提取的记录:

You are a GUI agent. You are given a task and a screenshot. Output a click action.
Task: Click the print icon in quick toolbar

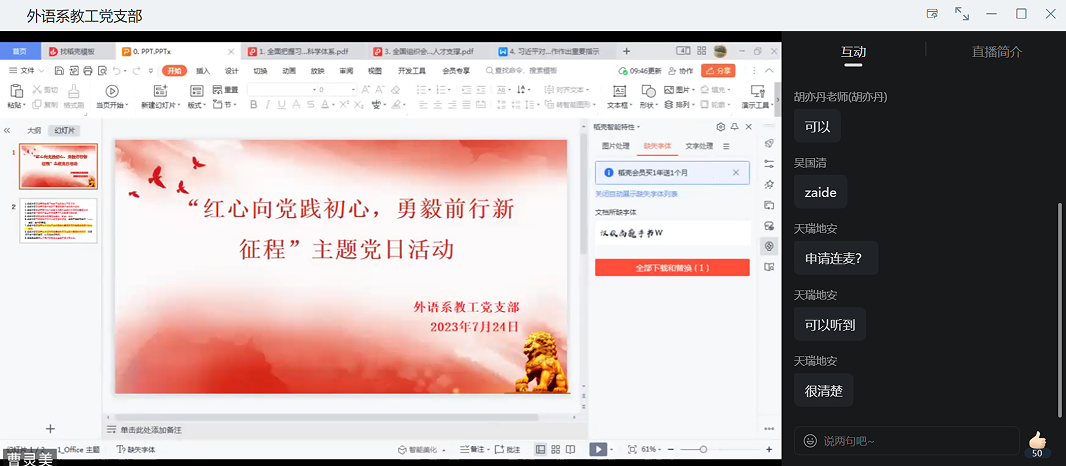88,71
---
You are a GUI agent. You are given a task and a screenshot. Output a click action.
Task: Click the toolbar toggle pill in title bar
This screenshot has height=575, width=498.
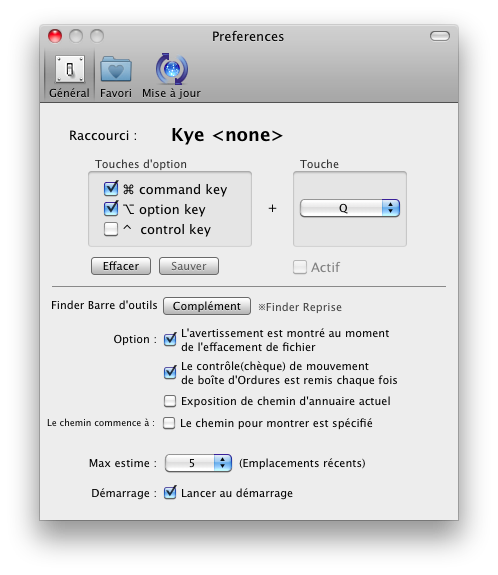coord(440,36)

待办任务: 在上述记录中找出所有含有字符串“toolbar”的行，并将这些行完整抄写出来，匹配时区分大小写。

参考答案:
Task: Click the print icon in quick toolbar
Task: Click the toolbar toggle pill in title bar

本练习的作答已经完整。